§ DIRECTIONS:
Copy out the entries word for word, beginning with the line that contains "Select the second ACTION - MMS flow block" and continuing through the line that contains "will click(536, 172).".

Entries drawn from a collection:
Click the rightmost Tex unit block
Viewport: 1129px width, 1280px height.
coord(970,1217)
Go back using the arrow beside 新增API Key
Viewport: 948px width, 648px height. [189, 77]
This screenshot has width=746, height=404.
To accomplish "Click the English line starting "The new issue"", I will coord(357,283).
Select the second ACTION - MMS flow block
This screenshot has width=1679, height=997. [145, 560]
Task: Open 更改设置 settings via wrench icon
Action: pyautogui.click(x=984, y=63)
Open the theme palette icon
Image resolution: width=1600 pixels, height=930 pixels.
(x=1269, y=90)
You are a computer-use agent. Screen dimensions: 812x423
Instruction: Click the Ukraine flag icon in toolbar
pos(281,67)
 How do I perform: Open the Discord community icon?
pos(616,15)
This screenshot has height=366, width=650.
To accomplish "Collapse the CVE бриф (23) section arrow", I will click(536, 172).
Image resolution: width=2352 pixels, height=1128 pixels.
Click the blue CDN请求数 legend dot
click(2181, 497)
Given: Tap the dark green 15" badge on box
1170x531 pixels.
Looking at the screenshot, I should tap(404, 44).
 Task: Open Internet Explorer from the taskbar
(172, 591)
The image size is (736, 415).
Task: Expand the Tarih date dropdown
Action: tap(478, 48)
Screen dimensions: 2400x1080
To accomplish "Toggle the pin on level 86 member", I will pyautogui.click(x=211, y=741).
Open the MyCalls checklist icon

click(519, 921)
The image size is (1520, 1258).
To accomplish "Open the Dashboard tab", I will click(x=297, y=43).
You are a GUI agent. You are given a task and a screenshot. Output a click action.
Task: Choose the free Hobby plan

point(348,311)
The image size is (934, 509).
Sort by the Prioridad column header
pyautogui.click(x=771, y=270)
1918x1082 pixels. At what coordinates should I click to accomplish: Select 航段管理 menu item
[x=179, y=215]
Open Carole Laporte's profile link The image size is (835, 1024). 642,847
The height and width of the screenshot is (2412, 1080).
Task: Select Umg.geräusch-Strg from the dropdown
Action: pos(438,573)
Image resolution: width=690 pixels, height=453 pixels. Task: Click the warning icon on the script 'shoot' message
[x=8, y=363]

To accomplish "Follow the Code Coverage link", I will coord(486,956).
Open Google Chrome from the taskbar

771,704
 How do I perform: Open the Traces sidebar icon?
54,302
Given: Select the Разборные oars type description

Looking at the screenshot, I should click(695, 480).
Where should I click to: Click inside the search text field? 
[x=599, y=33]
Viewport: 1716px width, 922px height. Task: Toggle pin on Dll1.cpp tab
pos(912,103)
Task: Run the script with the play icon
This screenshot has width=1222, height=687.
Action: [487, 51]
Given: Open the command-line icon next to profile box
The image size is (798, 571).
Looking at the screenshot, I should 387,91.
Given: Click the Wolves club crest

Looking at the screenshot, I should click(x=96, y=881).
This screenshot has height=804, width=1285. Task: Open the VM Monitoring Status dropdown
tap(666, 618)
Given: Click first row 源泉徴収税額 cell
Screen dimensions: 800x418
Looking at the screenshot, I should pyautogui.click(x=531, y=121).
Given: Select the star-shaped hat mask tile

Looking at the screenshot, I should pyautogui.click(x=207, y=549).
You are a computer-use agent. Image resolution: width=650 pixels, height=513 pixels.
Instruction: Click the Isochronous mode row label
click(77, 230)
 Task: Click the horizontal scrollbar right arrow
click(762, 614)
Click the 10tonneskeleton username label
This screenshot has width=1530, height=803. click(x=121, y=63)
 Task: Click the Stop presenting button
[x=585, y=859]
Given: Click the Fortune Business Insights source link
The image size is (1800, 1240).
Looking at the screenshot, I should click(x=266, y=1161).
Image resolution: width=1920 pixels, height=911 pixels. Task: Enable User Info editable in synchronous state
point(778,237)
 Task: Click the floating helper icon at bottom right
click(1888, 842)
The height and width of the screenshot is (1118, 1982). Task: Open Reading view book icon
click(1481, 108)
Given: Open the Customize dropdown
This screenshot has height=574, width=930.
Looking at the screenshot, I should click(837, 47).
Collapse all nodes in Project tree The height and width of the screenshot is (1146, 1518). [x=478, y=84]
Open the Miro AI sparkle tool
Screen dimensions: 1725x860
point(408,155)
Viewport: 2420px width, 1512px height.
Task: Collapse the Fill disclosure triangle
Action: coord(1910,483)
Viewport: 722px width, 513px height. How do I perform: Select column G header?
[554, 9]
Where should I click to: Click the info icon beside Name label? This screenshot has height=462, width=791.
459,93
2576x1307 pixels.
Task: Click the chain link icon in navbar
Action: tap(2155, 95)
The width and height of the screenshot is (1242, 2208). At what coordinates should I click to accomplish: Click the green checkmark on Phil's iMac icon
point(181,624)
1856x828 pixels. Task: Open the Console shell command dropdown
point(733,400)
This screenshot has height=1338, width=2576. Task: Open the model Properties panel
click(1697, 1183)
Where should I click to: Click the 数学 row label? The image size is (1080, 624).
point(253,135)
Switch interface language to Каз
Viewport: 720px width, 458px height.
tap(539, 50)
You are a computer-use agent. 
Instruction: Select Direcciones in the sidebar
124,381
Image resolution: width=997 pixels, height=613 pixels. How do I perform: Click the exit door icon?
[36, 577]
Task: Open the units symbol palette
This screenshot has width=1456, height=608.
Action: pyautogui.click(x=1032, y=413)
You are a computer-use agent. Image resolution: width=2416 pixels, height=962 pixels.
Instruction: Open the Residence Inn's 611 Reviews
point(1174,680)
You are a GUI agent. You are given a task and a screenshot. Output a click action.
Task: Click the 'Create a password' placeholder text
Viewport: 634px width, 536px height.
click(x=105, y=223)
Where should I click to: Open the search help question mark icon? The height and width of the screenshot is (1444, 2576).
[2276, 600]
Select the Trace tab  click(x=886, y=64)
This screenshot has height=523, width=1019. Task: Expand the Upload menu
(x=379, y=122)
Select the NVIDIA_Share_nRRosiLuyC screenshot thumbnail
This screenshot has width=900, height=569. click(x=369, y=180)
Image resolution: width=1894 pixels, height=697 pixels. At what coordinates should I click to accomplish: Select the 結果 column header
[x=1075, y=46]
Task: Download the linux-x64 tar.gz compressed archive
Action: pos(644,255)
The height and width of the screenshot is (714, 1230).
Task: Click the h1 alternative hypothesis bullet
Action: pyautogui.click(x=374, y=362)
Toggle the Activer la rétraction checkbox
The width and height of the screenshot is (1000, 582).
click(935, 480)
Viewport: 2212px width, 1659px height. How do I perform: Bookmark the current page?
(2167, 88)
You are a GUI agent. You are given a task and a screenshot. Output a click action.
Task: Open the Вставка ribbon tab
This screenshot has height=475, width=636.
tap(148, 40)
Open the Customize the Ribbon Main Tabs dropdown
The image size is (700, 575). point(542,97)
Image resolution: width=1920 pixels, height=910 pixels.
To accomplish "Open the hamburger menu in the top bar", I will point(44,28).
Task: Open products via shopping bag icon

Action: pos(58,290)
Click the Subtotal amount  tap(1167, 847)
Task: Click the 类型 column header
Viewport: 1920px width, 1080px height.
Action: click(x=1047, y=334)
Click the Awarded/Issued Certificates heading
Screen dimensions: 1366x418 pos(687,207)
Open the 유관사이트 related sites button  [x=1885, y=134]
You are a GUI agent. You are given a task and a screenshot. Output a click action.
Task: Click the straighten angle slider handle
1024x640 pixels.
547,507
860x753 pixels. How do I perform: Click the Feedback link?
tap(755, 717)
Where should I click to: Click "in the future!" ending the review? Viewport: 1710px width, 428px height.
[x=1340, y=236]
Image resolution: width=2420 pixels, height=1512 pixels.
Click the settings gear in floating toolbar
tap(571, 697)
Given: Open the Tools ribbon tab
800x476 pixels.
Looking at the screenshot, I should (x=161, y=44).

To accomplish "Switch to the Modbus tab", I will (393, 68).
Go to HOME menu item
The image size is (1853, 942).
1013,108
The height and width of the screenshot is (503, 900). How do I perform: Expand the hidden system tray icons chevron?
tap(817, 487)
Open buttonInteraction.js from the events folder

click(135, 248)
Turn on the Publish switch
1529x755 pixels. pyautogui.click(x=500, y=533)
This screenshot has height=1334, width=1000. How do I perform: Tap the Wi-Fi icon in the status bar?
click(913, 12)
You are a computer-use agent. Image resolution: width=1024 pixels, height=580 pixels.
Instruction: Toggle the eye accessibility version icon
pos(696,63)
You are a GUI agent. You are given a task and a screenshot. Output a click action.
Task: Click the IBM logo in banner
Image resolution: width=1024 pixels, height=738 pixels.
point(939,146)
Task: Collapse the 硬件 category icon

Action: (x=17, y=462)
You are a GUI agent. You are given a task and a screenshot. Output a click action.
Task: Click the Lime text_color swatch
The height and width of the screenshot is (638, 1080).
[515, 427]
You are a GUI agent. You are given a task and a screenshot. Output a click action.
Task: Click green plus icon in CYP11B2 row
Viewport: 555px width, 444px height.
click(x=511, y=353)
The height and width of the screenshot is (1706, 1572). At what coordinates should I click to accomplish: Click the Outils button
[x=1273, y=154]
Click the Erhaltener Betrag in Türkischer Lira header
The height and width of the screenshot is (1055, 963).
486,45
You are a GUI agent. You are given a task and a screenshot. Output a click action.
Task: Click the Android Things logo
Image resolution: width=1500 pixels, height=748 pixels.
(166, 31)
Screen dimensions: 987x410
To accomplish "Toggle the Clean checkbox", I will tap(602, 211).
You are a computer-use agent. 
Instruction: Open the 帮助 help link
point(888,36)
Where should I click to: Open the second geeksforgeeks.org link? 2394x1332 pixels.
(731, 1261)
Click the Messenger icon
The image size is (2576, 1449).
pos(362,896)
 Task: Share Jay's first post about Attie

§ RESULT:
Select the second ACTION - MMS flow block
This screenshot has width=1679, height=997. [145, 560]
Task: Open 更改设置 settings via wrench icon
Action: pyautogui.click(x=984, y=63)
Open the theme palette icon
Image resolution: width=1600 pixels, height=930 pixels.
(x=1269, y=90)
You are a computer-use agent. Screen dimensions: 812x423
Instruction: Click the Ukraine flag icon in toolbar
pos(281,67)
 How do I perform: Open the Discord community icon?
pos(616,15)
This screenshot has height=366, width=650.
To accomplish "Collapse the CVE бриф (23) section arrow", I will click(536, 172).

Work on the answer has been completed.